A sociedade da Idade Média era cristã. Mas, como disse Tomás de Celano [frade contemporâneo de Francisco e seu primeiro biógrafo], quando fala do presépio de Greccio, Deus estava como que “dormindo” nos corações de tantas pessoas. Francisco, com aquele gesto, despertou Jesus no coração dos homens e das mulheres. Isso eu penso que seja algo incrível e muito importante: dizer que o Evangelho pode despertar Deus nas almas das pessoas. Esta é a revolução franciscana.
O senhor disse que a Comunidade Sant’Egídio se inspira no exemplo de Francisco. Pode falar um pouco sobre esse movimento?
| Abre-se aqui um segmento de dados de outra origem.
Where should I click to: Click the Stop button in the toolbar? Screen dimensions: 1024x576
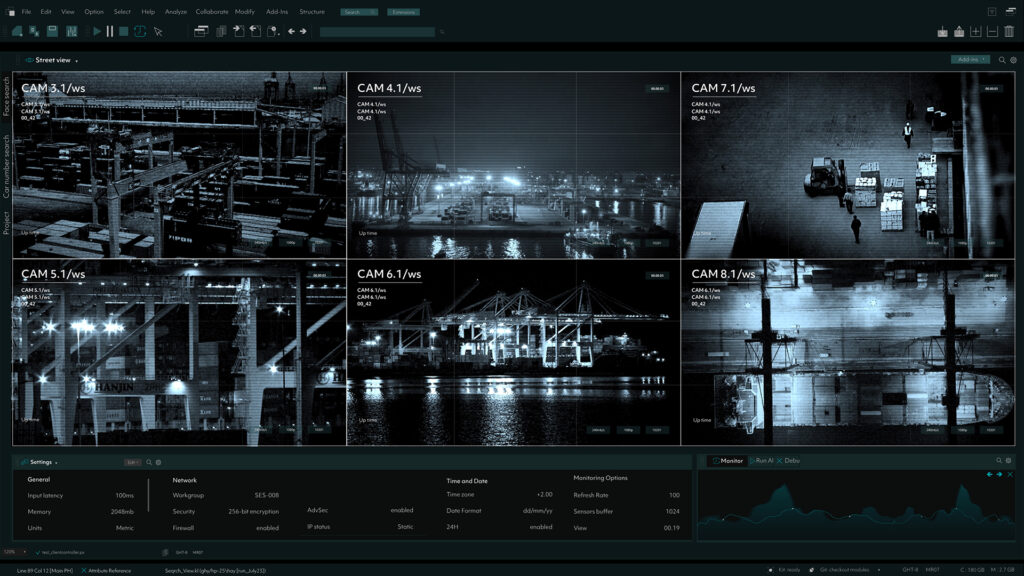click(x=124, y=32)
A Comunidade Sant’Egídio nasceu como um pequeno grupo de amigos, que escolheram viver o Evangelho na amizade entre si e com os mais pobres, porque no Evangelho está escrito: “Tudo o que fizerdes a um destes meus irmãos mais pequeninos, é a mim que o fazeis” (cf. Mt 25,34-46). E isso continuamos a buscar. Aqui em São Paulo, existe um pequeno grupo que atua, por exemplo, na Paróquia São Vito Mártir [no Brás]. Lá, os membros da comunidade não apenas realizam um trabalho social, mas buscam fazer amizade com os mais pobres. A entrega de alimentos é como que a chave de entrada para permitir uma verdadeira amizade com as pessoas e fazer renascer nelas a esperança. O mesmo fazem, por exemplo, os nossos irmãos na Ucrânia, onde, apesar da guerra, continuam a apoiar as pessoas em situação de rua, os idosos abandonados e, agora, todas as pessoas que perderam suas casas e não têm para onde ir. A Comunidade Sant’Egídio busca tecer um tecido novo de fraternidade a partir de baixo.
Retomando o exemplo de Francisco nessas e em muitas ações que se ins- piraram nele, qual é a fonte de todo o legado do carisma franciscano?
Dizemos algo gerado no laço entre a oração e a caridade. Uma oração que não tem a caridade se torna uma experiência estética ou psicológica. A caridade permite que se reze por alguém concretamente. Por outro lado, uma caridade sem a oração é simplesmente solidariedade, compromisso social e pode se enfraquecer. Sem a força da oração, o compromisso social se limita aos seus aspectos políticos, ideológicos e, no fim, não leva em conta a vida concreta das pessoas. Nesse sentido, São Francisco era, antes de tudo, um homem de Deus. A primeira coisa que fez após renunciar a todos os seus bens, inclusive suas vestes, diante do bispo, foi sair da sua cidade, na mata, onde encontrou ladrões e quando esses perguntaram quem ele era, Francisco respondeu: “Sou o arauto do grande Rei”. Os ladrões compreenderam que ele era arauto de Deus. Esse é o significado da sua vida e quando escrevia para as diversas pessoas do mundo era sempre para falar o que Deus pedia a cada uma delas. Penso que essa é a força de Francisco até hoje.
Outra coisa é a oração pela paz. Sua força é muito importante porque a guerra começa no coração do homem, assim como a paz também começa no coração. Por isso, é preciso pedir a Deus que toque o coração das pessoas que fazem a guerra. Essa foi a intuição de São João Paulo II quando instituiu o Dia Mundial de Oração pela Paz, em 1986. Mas penso que hoje temos ainda mais necessidade da oração pela paz. E cada um tem a responsabilidade de rezar todos os dias pela paz.